Les hommes observaient déjà le ciel il y a des dizaines de milliers d’années. Des phénomènes tels que le déplacement du Soleil dans le ciel ou les changements d’aspects de la Lune leur étaient familiers.

Des calendriers

Peu à peu, ils commencèrent à utiliser ces phénomènes à leur avantage. Le mouvement du Soleil dans le ciel, depuis l’est à l’aube jusqu’à l’ouest au crépuscule, pouvait leur servir à mesurer le temps au cours de la journée. Le cycle des phases de la Lune leur permettait d’établir un calendrier très utile pour fixer la date de fêtes religieuses.

Un autre phénomène plus lent s’avéra également d’une grande utilité. L’aspect du ciel nocturne n’était pas le même tout au long de l’année, certaines étoiles n’étaient visibles qu’en été, d’autres uniquement en hiver. De plus, si l’on examinait la position apparente du lever de Soleil par rapport aux étoiles, il apparaissait clairement que cette position n’était pas fixe, mais dérivait lentement d’un jour à l’autre.

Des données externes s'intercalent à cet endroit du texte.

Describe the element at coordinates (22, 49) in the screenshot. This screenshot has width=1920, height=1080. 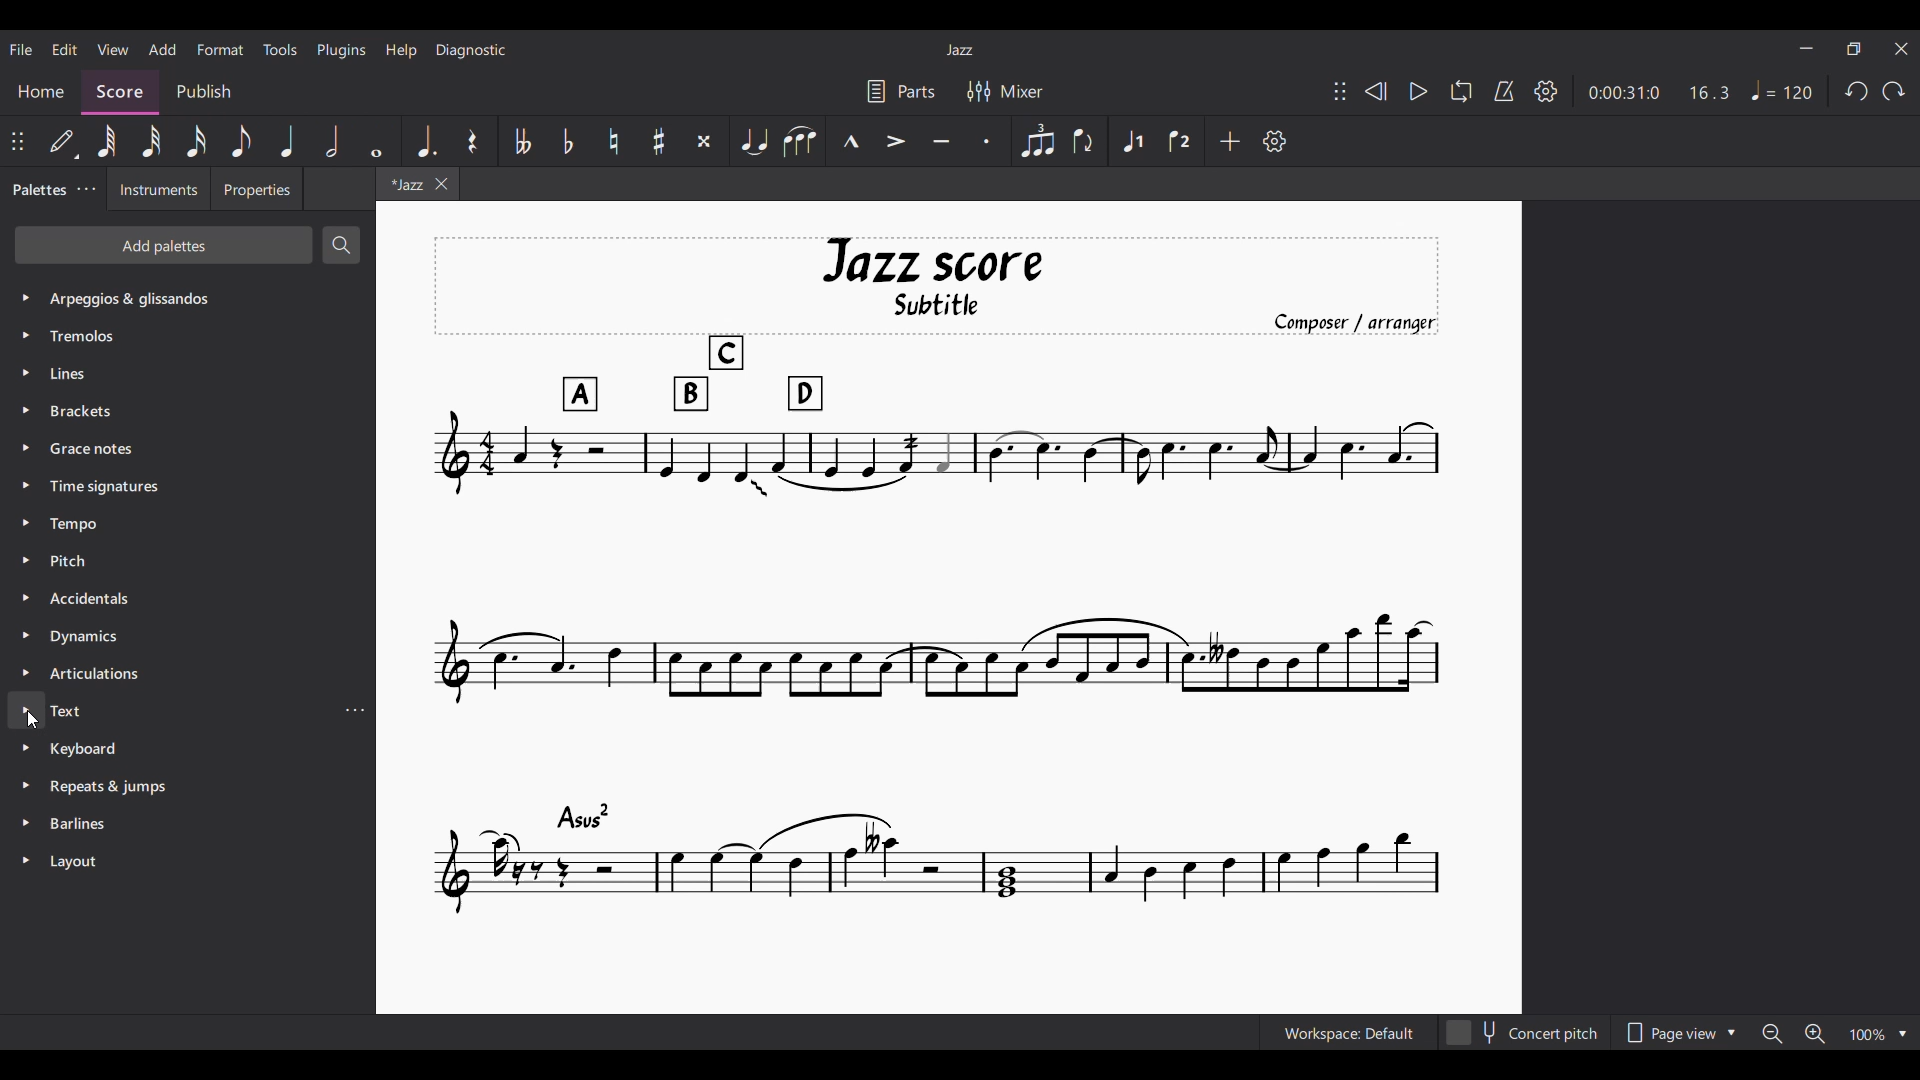
I see `File menu` at that location.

Les Anciens avaient compris que ce mouvement était lié au cycle des saisons. Après un cycle complet, le lever de Soleil retrouvait la même position par rapport aux étoiles. Le phénomène permettait ainsi de créer un calendrier extrêmement utile pour l’agriculture, qui permettait de prévoir la période la plus favorable aux semences et aux récoltes.

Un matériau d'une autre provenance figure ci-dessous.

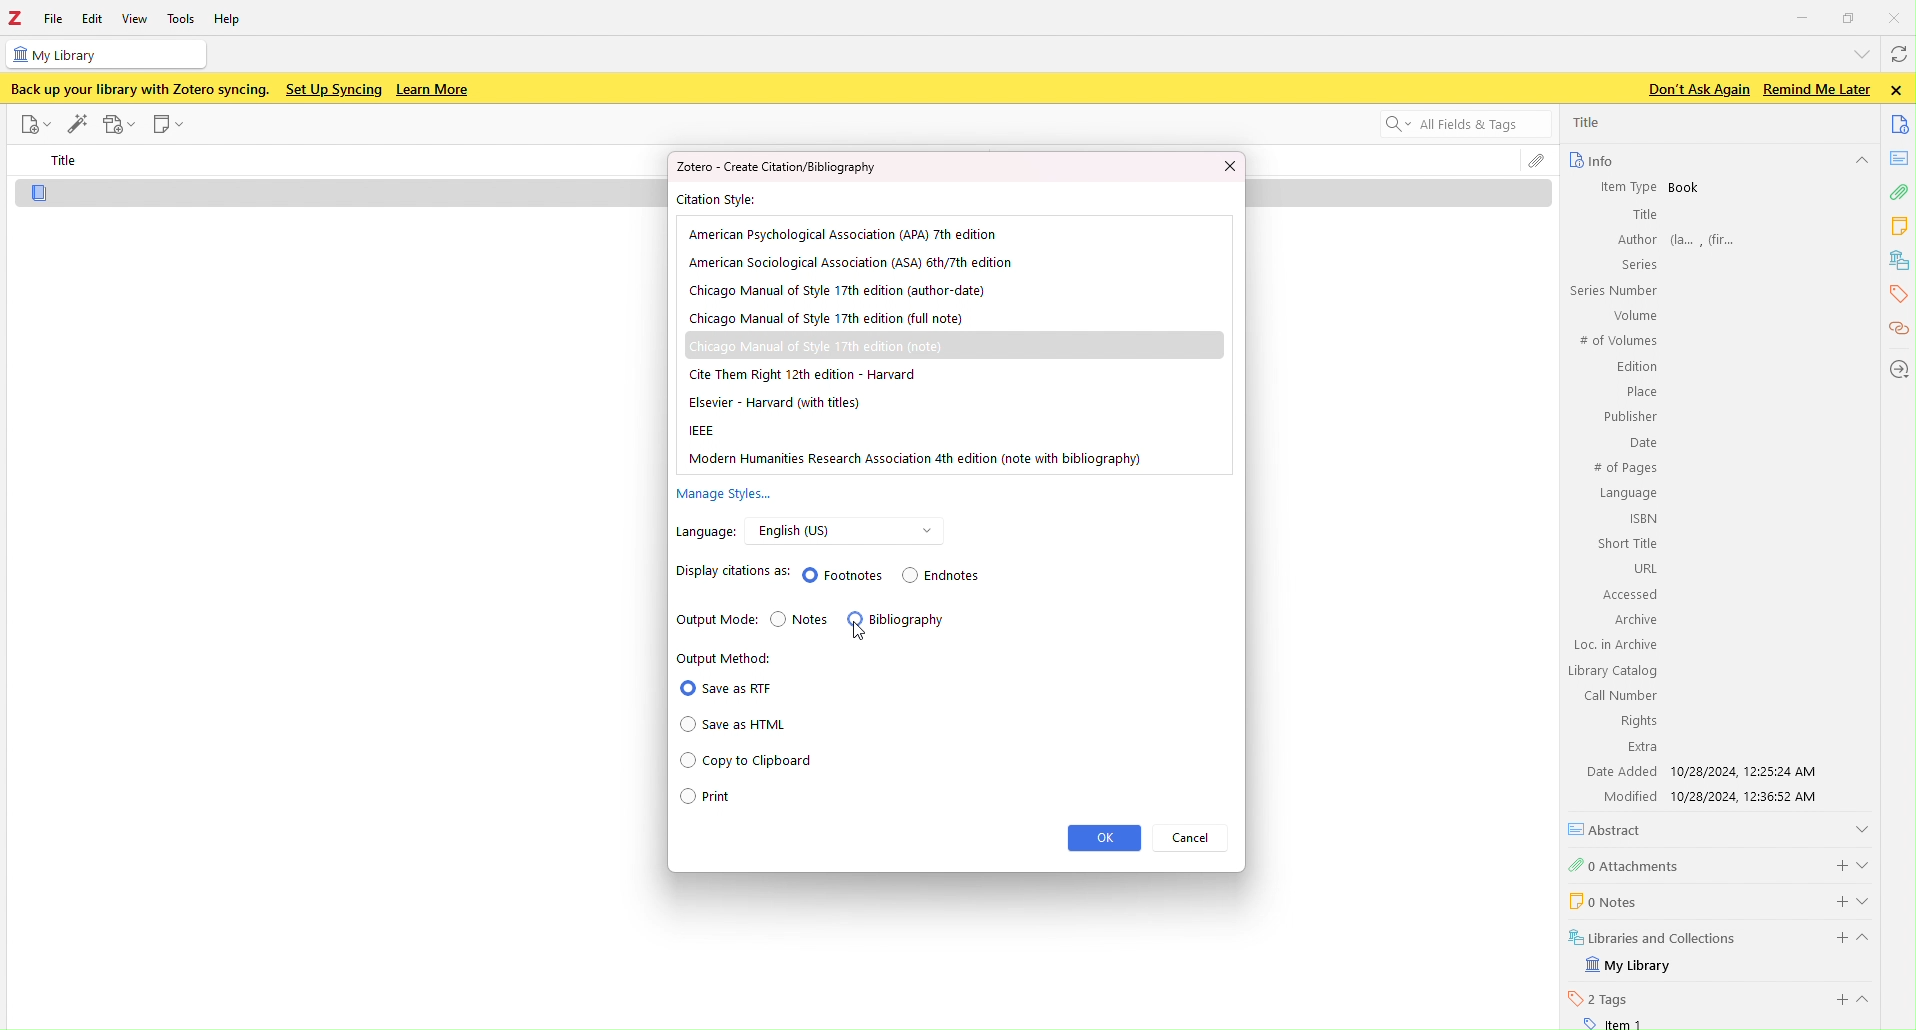  I want to click on language options, so click(858, 528).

A ses débuts, l’astronomie était donc essentiellement un outil de mesure du temps. Son développement fut probablement accéléré par le problème suivant. Les premiers astronomes se rendirent compte que les trois intervalles de temps de base, le jour, le mois – défini par le cycle lunaire – et l’année, n’étaient pas compatibles entre eux. En particulier, l’année ne correspondait ni à un nombre entier de mois, ni à un nombre entier de jours.

L’établissement de calendriers fiables nécessitait en conséquence une observation très attentive du ciel. C’est ainsi que l’observation des astres dans le ciel se développa et atteignit un très haut niveau, comme en témoignent les écrits des grandes civilisations anciennes, en particulier en Mésopotamie, en Égypte et en Chine. C’est à cette époque, pour se repérer plus facilement dans la voûte étoilée, que les astronomes regroupèrent certaines étoiles – de façon totalement arbitraire – pour former des figures reconnaissables : les constellations.

Des descriptions du monde

En plus d’une connaissance du mouvement des astres, les anciennes civilisations développèrent des descriptions du monde et des explications de son origine.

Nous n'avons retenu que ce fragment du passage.